## Start SOURCE RECORDS

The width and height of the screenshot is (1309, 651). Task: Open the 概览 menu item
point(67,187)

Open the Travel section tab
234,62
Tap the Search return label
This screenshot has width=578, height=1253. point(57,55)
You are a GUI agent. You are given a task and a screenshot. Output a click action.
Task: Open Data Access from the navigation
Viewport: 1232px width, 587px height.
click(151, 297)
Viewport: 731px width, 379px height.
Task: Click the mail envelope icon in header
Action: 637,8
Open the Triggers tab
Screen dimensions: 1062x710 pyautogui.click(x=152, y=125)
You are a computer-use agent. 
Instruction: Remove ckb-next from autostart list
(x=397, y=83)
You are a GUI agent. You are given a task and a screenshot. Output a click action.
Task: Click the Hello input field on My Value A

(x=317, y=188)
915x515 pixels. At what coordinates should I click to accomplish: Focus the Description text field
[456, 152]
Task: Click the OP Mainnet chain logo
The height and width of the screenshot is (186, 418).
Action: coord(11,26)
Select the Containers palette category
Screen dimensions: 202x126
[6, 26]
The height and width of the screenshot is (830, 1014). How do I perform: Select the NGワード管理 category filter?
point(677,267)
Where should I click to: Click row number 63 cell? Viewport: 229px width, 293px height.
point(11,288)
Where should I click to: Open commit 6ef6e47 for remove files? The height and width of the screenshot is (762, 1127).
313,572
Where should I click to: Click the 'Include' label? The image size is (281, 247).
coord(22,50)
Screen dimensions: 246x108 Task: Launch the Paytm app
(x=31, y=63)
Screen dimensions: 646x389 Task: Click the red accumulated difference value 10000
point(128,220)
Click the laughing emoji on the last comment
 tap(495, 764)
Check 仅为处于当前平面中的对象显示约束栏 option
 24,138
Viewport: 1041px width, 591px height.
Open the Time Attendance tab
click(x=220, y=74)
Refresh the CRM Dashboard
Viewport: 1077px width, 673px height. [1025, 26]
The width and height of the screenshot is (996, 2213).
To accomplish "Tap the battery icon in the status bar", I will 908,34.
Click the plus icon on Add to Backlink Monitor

## End SOURCE RECORDS

AIM:
Reproduce every one of the entries above word for word, line by line.

OUTPUT OF THE TASK:
The width and height of the screenshot is (1309, 651). Task: Open the 概览 menu item
point(67,187)

Open the Travel section tab
234,62
Tap the Search return label
This screenshot has width=578, height=1253. point(57,55)
You are a GUI agent. You are given a task and a screenshot. Output a click action.
Task: Open Data Access from the navigation
Viewport: 1232px width, 587px height.
click(151, 297)
Viewport: 731px width, 379px height.
Task: Click the mail envelope icon in header
Action: 637,8
Open the Triggers tab
Screen dimensions: 1062x710 pyautogui.click(x=152, y=125)
You are a computer-use agent. 
Instruction: Remove ckb-next from autostart list
(x=397, y=83)
You are a GUI agent. You are given a task and a screenshot. Output a click action.
Task: Click the Hello input field on My Value A

(x=317, y=188)
915x515 pixels. At what coordinates should I click to accomplish: Focus the Description text field
[456, 152]
Task: Click the OP Mainnet chain logo
The height and width of the screenshot is (186, 418).
Action: coord(11,26)
Select the Containers palette category
Screen dimensions: 202x126
[6, 26]
The height and width of the screenshot is (830, 1014). How do I perform: Select the NGワード管理 category filter?
point(677,267)
Where should I click to: Click row number 63 cell? Viewport: 229px width, 293px height.
point(11,288)
Where should I click to: Open commit 6ef6e47 for remove files? The height and width of the screenshot is (762, 1127).
313,572
Where should I click to: Click the 'Include' label? The image size is (281, 247).
coord(22,50)
Screen dimensions: 246x108 Task: Launch the Paytm app
(x=31, y=63)
Screen dimensions: 646x389 Task: Click the red accumulated difference value 10000
point(128,220)
Click the laughing emoji on the last comment
 tap(495, 764)
Check 仅为处于当前平面中的对象显示约束栏 option
 24,138
Viewport: 1041px width, 591px height.
Open the Time Attendance tab
click(x=220, y=74)
Refresh the CRM Dashboard
Viewport: 1077px width, 673px height. [1025, 26]
The width and height of the screenshot is (996, 2213).
To accomplish "Tap the battery icon in the status bar", I will 908,34.
Click the plus icon on Add to Backlink Monitor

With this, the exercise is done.